The world swam, a patina of colours from the last and lethal dose injected into him, and though he strained against the binds that held him tight and unmoving he could not escape. His breath came quicker and quicker, until he fell back, leather biting into his skin, raising red welts. He was crying, bleeding, but he did not notice: it took him a while to realise that the laughter echoing around the cavernous room was his own, on the slight verge of hysteria. The colours were no longer making sense, as if a God had come and placed a whole new palette in front of his eyes for his appraisal.

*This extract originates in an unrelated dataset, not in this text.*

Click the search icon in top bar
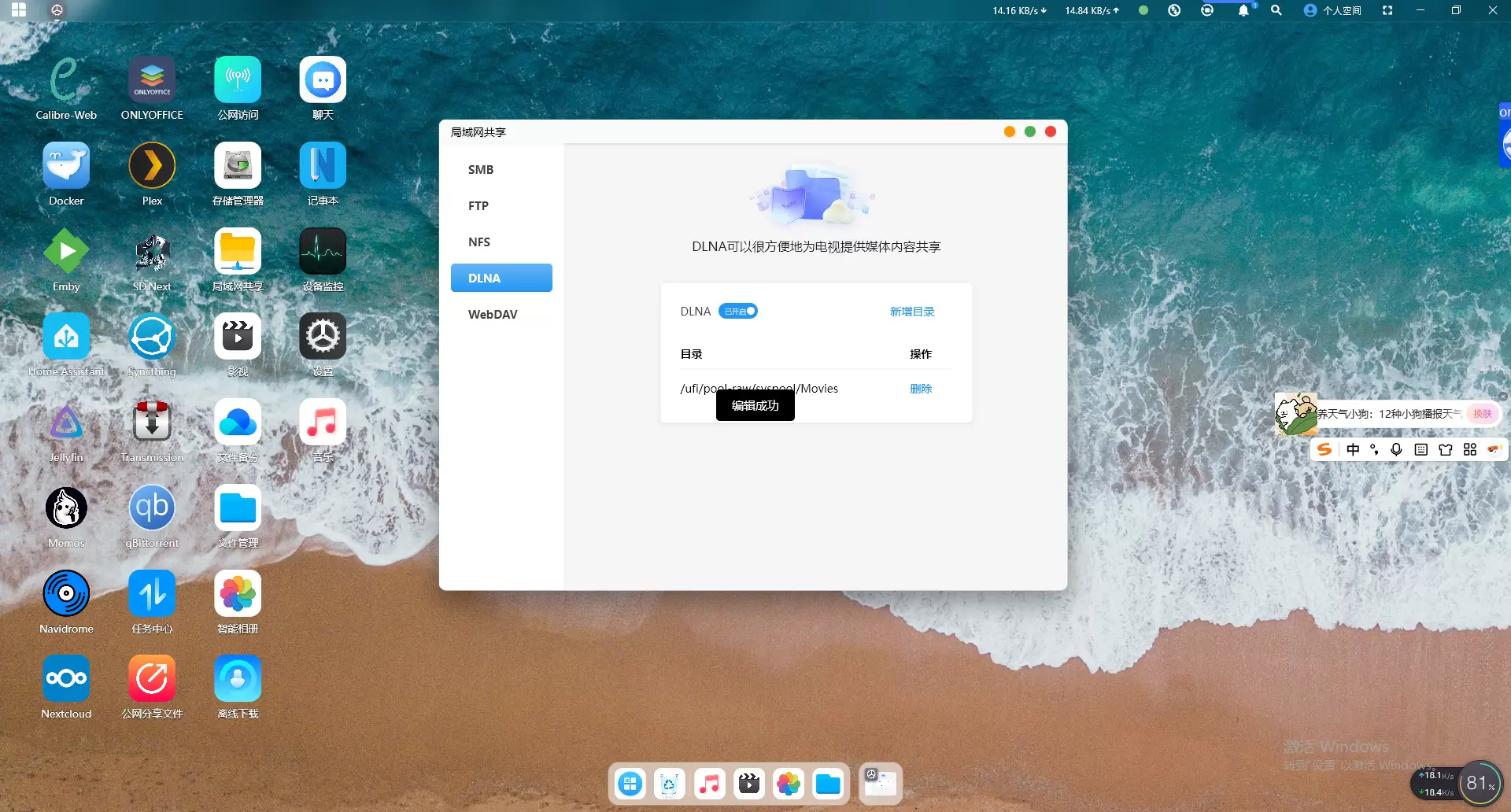 [1276, 10]
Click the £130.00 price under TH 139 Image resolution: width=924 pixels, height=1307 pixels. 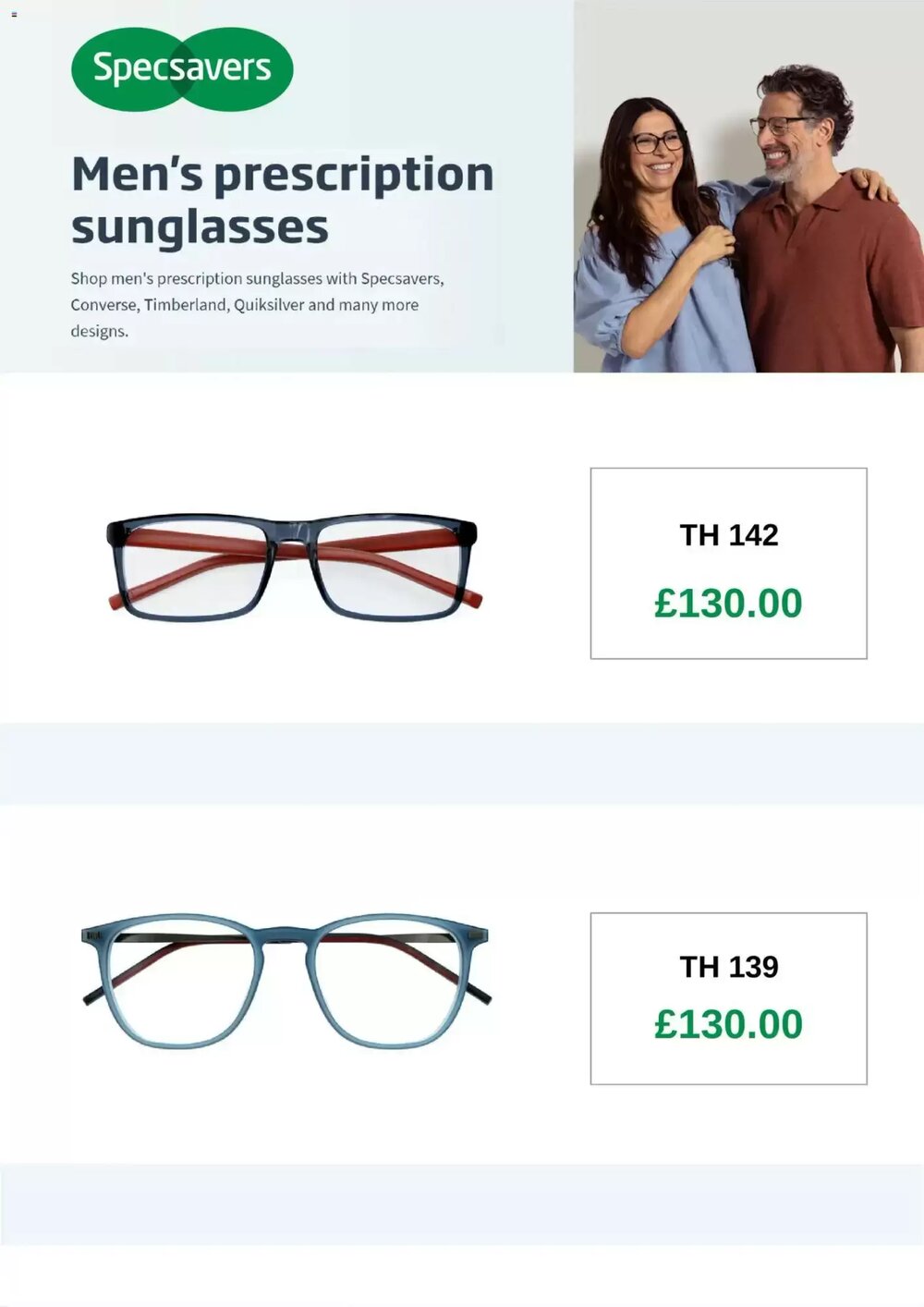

Except there was no God, only the Captain in front of him, who had already turned away, becoming lost in the hazy shadows of the places that were not his body, nerves lit in a fire of ecstasy and pain.

"Don't like my eyes, boss? Go ask the third division a question, next Captain's meeting. Then, you'll see."

What a strange thing to have said, Mayuri thought as he continued to walk away, not turning as the laughter died away to shallow breathing and laboured screams, the words not quieting in his mind, only getting louder. What an… interesting thing to put forward, as the last thing you would ever say.

Perhaps he would look into it.

The man did not show up at work the next day, but he had taken a few off, lately, and it wasn't like he was perfectly _'all there' _even when he was at work, these days, was it? It took four days before people questioned where he was, but by that point his body was far out of reach of even the most inquisitive of searchers, and there were none of those. Most people assumed that he had simply wandered off, left in grief; a carefully worded note of resignation was found after a week, placed on the desk of their Lieutenant, though none of the third division could quite remember seeing who had put it there, or even when it had arrived.

Kira had sighed as he had read it, and filled in a resignation form with the same one-minded indifference that he completed most of his routine work, and that of a missing Captain.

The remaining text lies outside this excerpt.